▸ **Your assignment**:
What you give back should match the listing word for word.
+++ Records for this task +++
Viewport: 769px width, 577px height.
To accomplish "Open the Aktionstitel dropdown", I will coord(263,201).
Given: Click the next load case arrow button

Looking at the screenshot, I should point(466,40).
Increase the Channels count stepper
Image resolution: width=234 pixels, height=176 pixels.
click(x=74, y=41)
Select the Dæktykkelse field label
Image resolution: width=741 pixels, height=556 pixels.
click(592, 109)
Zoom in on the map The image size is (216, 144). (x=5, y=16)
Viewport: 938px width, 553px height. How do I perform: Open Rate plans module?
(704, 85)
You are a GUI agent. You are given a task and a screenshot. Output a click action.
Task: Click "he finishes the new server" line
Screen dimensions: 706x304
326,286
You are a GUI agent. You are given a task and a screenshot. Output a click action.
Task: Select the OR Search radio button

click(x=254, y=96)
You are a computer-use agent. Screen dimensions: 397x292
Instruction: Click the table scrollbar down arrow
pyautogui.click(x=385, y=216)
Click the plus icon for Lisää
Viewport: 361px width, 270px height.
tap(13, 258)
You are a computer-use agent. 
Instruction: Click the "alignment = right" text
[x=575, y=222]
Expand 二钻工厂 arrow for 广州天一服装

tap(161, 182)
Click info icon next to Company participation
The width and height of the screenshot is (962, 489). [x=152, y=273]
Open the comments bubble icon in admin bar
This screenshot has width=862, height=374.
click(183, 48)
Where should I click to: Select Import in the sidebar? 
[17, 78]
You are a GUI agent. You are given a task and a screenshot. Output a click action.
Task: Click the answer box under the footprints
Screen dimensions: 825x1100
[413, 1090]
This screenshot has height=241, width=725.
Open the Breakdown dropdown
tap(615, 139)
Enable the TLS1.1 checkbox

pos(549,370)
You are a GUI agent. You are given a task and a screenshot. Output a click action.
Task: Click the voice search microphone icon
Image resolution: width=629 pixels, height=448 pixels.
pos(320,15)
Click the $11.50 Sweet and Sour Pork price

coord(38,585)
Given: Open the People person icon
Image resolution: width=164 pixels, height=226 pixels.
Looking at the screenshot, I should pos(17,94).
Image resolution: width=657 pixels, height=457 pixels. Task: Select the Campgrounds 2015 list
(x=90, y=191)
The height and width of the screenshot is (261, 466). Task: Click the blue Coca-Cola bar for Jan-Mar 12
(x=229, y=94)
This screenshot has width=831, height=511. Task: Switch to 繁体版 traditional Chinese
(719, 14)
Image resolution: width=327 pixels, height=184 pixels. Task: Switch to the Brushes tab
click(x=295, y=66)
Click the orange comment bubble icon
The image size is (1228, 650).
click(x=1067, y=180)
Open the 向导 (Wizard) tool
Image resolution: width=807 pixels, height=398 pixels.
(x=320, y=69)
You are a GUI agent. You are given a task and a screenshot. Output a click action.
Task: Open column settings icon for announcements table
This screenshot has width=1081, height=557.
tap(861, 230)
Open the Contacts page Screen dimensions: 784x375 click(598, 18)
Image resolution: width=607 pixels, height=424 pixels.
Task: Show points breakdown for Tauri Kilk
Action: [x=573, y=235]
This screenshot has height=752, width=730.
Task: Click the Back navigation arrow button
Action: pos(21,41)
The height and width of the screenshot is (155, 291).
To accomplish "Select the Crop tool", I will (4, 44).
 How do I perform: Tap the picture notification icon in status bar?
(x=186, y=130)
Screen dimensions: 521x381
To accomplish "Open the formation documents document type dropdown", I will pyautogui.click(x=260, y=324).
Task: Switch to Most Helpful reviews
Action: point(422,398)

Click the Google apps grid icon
+++
▸ **Solution below**:
Viewport: 769px width, 577px height.
To accomplish "Open the Aktionstitel dropdown", I will coord(263,201).
Given: Click the next load case arrow button

Looking at the screenshot, I should point(466,40).
Increase the Channels count stepper
Image resolution: width=234 pixels, height=176 pixels.
click(x=74, y=41)
Select the Dæktykkelse field label
Image resolution: width=741 pixels, height=556 pixels.
click(592, 109)
Zoom in on the map The image size is (216, 144). (x=5, y=16)
Viewport: 938px width, 553px height. How do I perform: Open Rate plans module?
(704, 85)
You are a GUI agent. You are given a task and a screenshot. Output a click action.
Task: Click "he finishes the new server" line
Screen dimensions: 706x304
326,286
You are a GUI agent. You are given a task and a screenshot. Output a click action.
Task: Select the OR Search radio button

click(x=254, y=96)
You are a computer-use agent. Screen dimensions: 397x292
Instruction: Click the table scrollbar down arrow
pyautogui.click(x=385, y=216)
Click the plus icon for Lisää
Viewport: 361px width, 270px height.
tap(13, 258)
You are a computer-use agent. 
Instruction: Click the "alignment = right" text
[x=575, y=222]
Expand 二钻工厂 arrow for 广州天一服装

tap(161, 182)
Click info icon next to Company participation
The width and height of the screenshot is (962, 489). [x=152, y=273]
Open the comments bubble icon in admin bar
This screenshot has width=862, height=374.
click(183, 48)
Where should I click to: Select Import in the sidebar? 
[17, 78]
You are a GUI agent. You are given a task and a screenshot. Output a click action.
Task: Click the answer box under the footprints
Screen dimensions: 825x1100
[413, 1090]
This screenshot has height=241, width=725.
Open the Breakdown dropdown
tap(615, 139)
Enable the TLS1.1 checkbox

pos(549,370)
You are a GUI agent. You are given a task and a screenshot. Output a click action.
Task: Click the voice search microphone icon
Image resolution: width=629 pixels, height=448 pixels.
pos(320,15)
Click the $11.50 Sweet and Sour Pork price

coord(38,585)
Given: Open the People person icon
Image resolution: width=164 pixels, height=226 pixels.
Looking at the screenshot, I should pos(17,94).
Image resolution: width=657 pixels, height=457 pixels. Task: Select the Campgrounds 2015 list
(x=90, y=191)
The height and width of the screenshot is (261, 466). Task: Click the blue Coca-Cola bar for Jan-Mar 12
(x=229, y=94)
This screenshot has width=831, height=511. Task: Switch to 繁体版 traditional Chinese
(719, 14)
Image resolution: width=327 pixels, height=184 pixels. Task: Switch to the Brushes tab
click(x=295, y=66)
Click the orange comment bubble icon
The image size is (1228, 650).
click(x=1067, y=180)
Open the 向导 (Wizard) tool
Image resolution: width=807 pixels, height=398 pixels.
(x=320, y=69)
You are a GUI agent. You are given a task and a screenshot. Output a click action.
Task: Open column settings icon for announcements table
This screenshot has width=1081, height=557.
tap(861, 230)
Open the Contacts page Screen dimensions: 784x375 click(598, 18)
Image resolution: width=607 pixels, height=424 pixels.
Task: Show points breakdown for Tauri Kilk
Action: [x=573, y=235]
This screenshot has height=752, width=730.
Task: Click the Back navigation arrow button
Action: pos(21,41)
The height and width of the screenshot is (155, 291).
To accomplish "Select the Crop tool", I will (4, 44).
 How do I perform: Tap the picture notification icon in status bar?
(x=186, y=130)
Screen dimensions: 521x381
To accomplish "Open the formation documents document type dropdown", I will pyautogui.click(x=260, y=324).
Task: Switch to Most Helpful reviews
Action: point(422,398)

Click the Google apps grid icon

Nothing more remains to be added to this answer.